New Delhi: After clocking a record high in October, transactions through mobile wallets declined marginally in November, both in terms of value and volume.
According to Reserve Bank of India (RBI) data released on Monday, around 347.32 million transactions worth ₹ 16,108 crore took place in November, against 368.45 million transactions amounting to ₹ 18,786 crore in October. While the transaction volume is 5.7% lower month-on-month, the transaction value is 14% lower.
The decline comes in the backdrop of mobile wallet companies remaining shut out of Aadhaar-based identification to sign up new customers in the past 2-3 months.
The government is working to let private entities use Aadhaar for electronic know your customer (e-KYC) after the Supreme Court ruled in September that the unique number can only be used for welfare schemes and delivering state subsidies.
Last week, the Lok Sabha passed a bill to amend three laws to provide legal backing to the government’s decision to allow voluntary linkage of Aadhaar with mobile phone numbers and bank accounts. The bill seeks to amend the Aadhaar (Targeted Delivery of Financial and Other Subsidies, Benefits and Services) Act, 2016, the Indian Telegraph Act, 1885, and the Prevention of Money-laundering Act, 2002.
The draft Aadhaar amendment bill puts the onus on offline verification of Aadhaar number holders where the individual will be verified through QR codes without submission of biometric or demographic information to data servers of the Unique Identification Authority of India.

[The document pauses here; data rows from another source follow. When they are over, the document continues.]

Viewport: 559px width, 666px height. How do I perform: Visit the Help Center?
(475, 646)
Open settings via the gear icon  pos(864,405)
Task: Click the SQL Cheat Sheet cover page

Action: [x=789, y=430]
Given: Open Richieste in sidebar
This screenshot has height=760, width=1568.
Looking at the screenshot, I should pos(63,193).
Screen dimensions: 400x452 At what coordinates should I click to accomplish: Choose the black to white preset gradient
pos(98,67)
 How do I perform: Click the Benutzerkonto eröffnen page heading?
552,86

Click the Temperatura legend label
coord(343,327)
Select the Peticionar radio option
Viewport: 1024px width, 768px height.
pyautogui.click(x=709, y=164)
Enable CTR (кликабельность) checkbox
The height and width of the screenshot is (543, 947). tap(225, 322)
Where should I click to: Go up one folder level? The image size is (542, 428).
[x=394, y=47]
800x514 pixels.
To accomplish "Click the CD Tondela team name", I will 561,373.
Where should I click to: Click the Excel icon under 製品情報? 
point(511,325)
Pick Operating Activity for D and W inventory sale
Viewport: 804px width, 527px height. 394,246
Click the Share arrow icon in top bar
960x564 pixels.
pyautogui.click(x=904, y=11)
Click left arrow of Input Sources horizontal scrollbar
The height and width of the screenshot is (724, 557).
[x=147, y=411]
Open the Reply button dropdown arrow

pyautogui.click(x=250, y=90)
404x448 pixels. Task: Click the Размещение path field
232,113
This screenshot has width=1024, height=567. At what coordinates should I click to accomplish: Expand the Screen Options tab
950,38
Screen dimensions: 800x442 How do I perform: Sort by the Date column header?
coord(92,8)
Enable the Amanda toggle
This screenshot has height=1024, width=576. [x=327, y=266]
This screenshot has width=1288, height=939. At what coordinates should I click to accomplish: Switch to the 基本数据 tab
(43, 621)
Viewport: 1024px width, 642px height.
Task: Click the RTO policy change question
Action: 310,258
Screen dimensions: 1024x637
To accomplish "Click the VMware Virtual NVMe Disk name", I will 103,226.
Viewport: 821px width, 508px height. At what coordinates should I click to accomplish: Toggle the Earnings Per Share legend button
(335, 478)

On 26 September, a five-member Constitution bench headed by former chief justice Dipak Misra said it was “unconstitutional" for private firms to seek Aadhaar-based authentication. Section 57 of the Aadhaar Act allowed the State, companies or a person to use the unique ID to establish the identity of an individual for any purpose. After the Supreme Court verdict, only the government can use Aadhaar for social welfare schemes.
Since then, some wallet companies moved to an offline identification mechanism. The cost of authentication went up from ₹ 15 per person under e-KYC, to ₹ 100-150 per person for a physical KYC.
Vishwas Patel, chairman of Payments Council of India, the industry body that represents digital payments companies, attributed the decline in mobile wallet transactions to the restricted on-boarding of customers.
“The new law, if it comes through, then only new on-boarding of customers will start happening," Patel said. “Another reason could be the growing popularity of Unified Payments Interface (UPI) which has impacted wallet transactions."
UPI is a payments system launched by the National Payments Corp. of India, the umbrella organization for all retail payments in India. It facilitates instant fund transfer between two bank accounts on a mobile platform, without requiring any details of the beneficiary’s bank account. UPI transactions crossed the 500 million-mark for the first time in November. In the last one year, the monthly UPI transaction volume has gone up by more than 2,000%, according to NPCI data.
Debit and credit card transactions also declined, both in terms of value and volume.
The volume of card transactions went down by around 4% to 1362.14 million in November from 1424.97 million in October. The value of these transactions also fell by 5% to ₹ 3.84 trillion in November from ₹ 4.04 trillion in the previous month.
Payments using real-time gross settlement (RTGS) decreased by around 7.6% to 10.97 million in November from 11.86 million in the preceding month.